De pronto deben afrontar una dimensión completamente nueva en la que entran necesidades diferentes, terapias, un dolor completamente distinto al que han podido experimentar, incertidumbres, negación, culpa…Se acaban convirtiendo en expertos de la observación, identifican qué necesitan, qué les gusta y qué les disgusta y, al final, son los mejores proveedores de momentos felices, encontrando ellos mismo una sensación de plenitud incomparable.

Se aferran a cualquier resquicio de esperanza y puede costarles salir de esa espiral de negación. Saben que sus hijos no les cuentan todo: no quieren hacerlos sufrir más de lo necesario, especialmente cuando son aspectos difíciles de explicar, momentos en los que cuesta despegarse de los niños, decisiones complejas de tomar que nunca acaban de parecer la acertada…y callan, y esperan.

El apoyo familiar es imprescindible, de manera bidireccional, como soporte a esos padres y como facilitador de aceptación para los abuelos.

Incluso viviendo lejos, el contacto abuelo y nietos es una bocanada de aire fresco. El cariño que derrochan supera cualquier limitación. Aún sin saber cómo actuar el amor, el tacto, las palabras que, no pocas veces no obtienen la ansiada respuesta, hacen más que muchas terapias. Consiguen mirar más allá de los diagnósticos, y pueden ser capaces de dar hasta límites inimaginables.

Esta pandemia además ha hecho más difícil aún el poder ser ese faro que a veces no reconocemos. Muchos porque viven lejos, otros porque su estado de salud no se lo permite. Han tenido que pasar meses alejados, manteniendo ese contacto solo a través de pantallas (y ni eso), temiendo enfermar, temiendo que enfermen ellos, o sus hijos, sabiendo que no pueden acudir en su ayuda, o temiendo no volver a verlos. Pocas personas lo han pasado peor que nuestros abuelos.
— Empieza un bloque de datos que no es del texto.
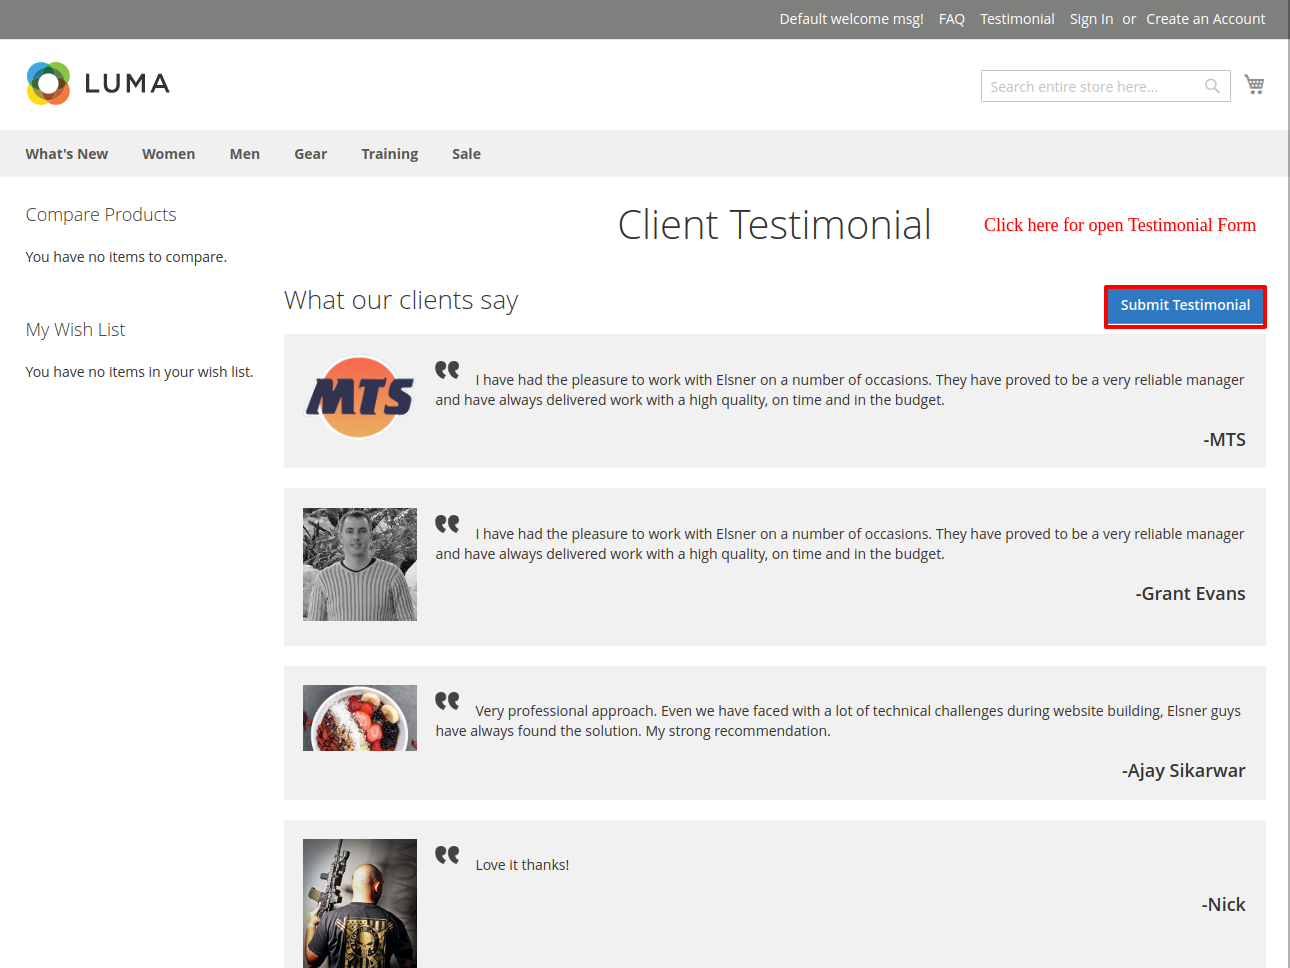This screenshot has width=1290, height=968.
Task: Click Grant Evans' profile photo
Action: [x=360, y=564]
Aún hoy, tras cinco meses de virus inesperado e indeseado, los hay que no pueden ver a los suyos.

En nuestro caso mis hijos solo cuentan con una abuela, materna, y que además no tiene buen estado de salud. Desde diciembre sin verla, la recomendación de sus médicos ha sido la de «si la queréis no la veáis». Y como ella tantas que ven cómo pasan los días, el tiempo y no pueden aspirar el aroma inconfundible de los suyos.

Llegará el día pero hoy un reconocimiento más que grande por aquellos que dejaron con su trabajo y sacrificio los cimientos preparados a una generación que a veces no sabemos estar a la altura.